I hold a different opinion. There is no underlying asset in these crypto-currencies, which means they trade solely on supply, demand, buying power, and selling pressure. Said another way, investing in digital assets is about as “behavioral” as “behavioral finance” gets, which means these investments are great for technical analysis and trend-following.
Now, let’s get one thing out of the way… I said “Trend-following.” I did NOT say “Trend prediction.”
Unless you’ve figured out how to build a time machine that works (and will get you back home), there is no such thing as trend-prediction. No one can predict what any investment is going to do tomorrow, next week, or next month.
So, whenever you hear technicians talk about trend-following, always know that they’re following the trend, which means there is no way to get all the upside and avoid all the downside. THAT is voodoo!

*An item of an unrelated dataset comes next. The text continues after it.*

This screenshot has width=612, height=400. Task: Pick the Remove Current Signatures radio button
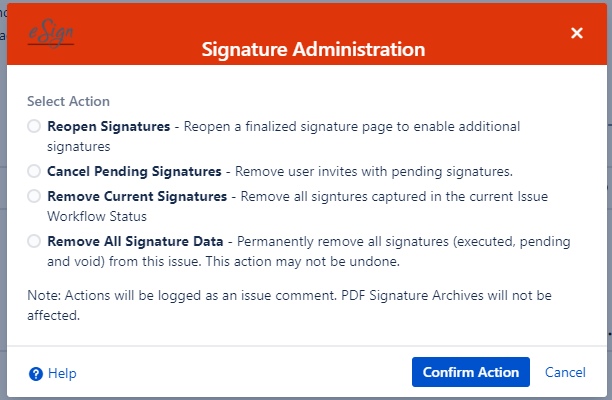[35, 197]
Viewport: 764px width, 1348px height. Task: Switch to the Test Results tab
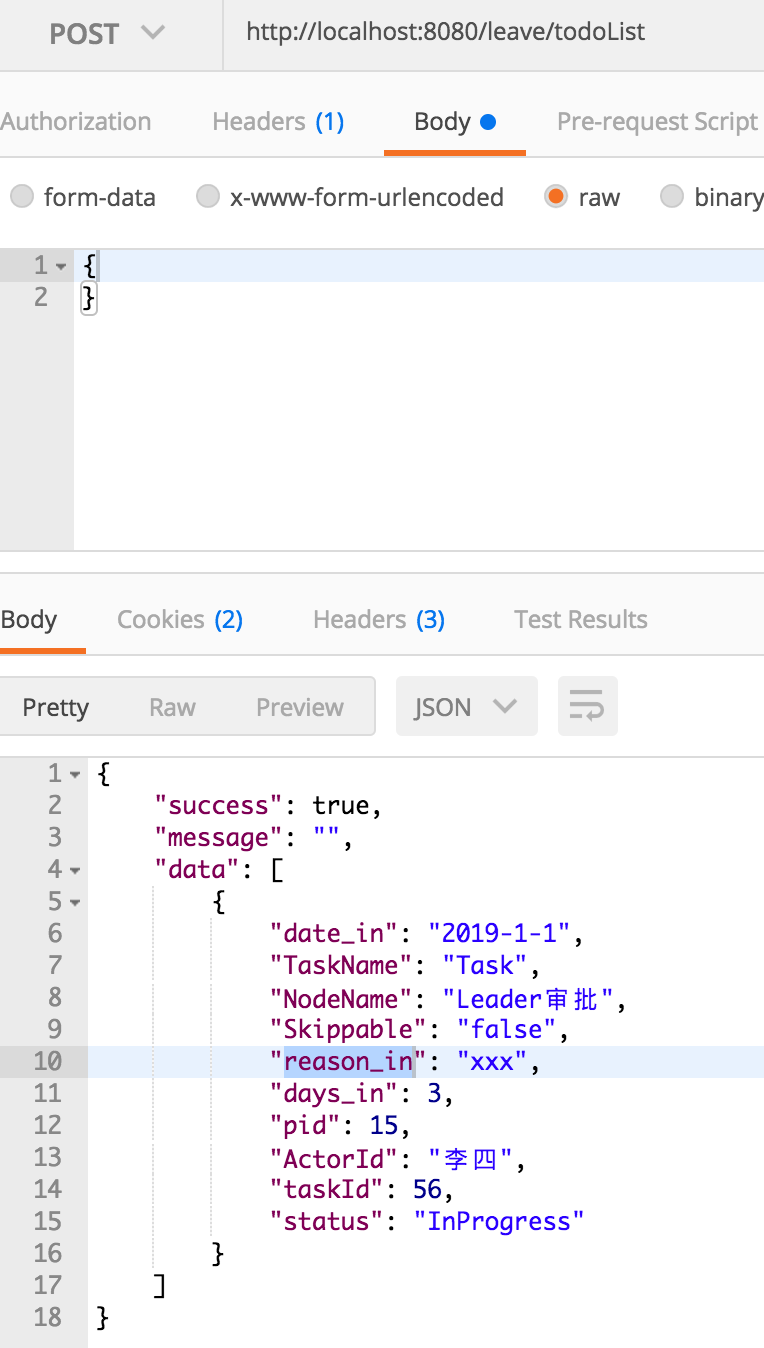point(581,620)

Alright – now that we have that behind us, let’s look at using technical analysis as a better, safer way to invest in digital assets…
2/ Bitcoin vs. Ethereum
This first chart is something called a “Relative Strength Chart.” It is NOT a chart of Bitcoin or Ethereum. Instead, is a comparison between the two.
Notice the first symbol I inputted in the upper-left corner ($BTCUSD). This means that, when the chart is trending up, that means Bitcoin is exhibiting higher relative strength (or “RS” for short). Furthermore, when the chart is trending down, it means that Ethereum is exhibiting higher RS vs. Bitcoin and could thus be the better investment (between the two) to own at that time.
Determining the trend on an RS line chart can be tricky, so to make things a little clearer, I inputted a 150-day moving average (150MA) onto the chart so that pivot points in strength could be easier identified. In other words, when the chart is “under water” (in blue), ETH is the higher-RS investment. When it’s “above water” (not in the blue area), then BTC is the higher-RS investment.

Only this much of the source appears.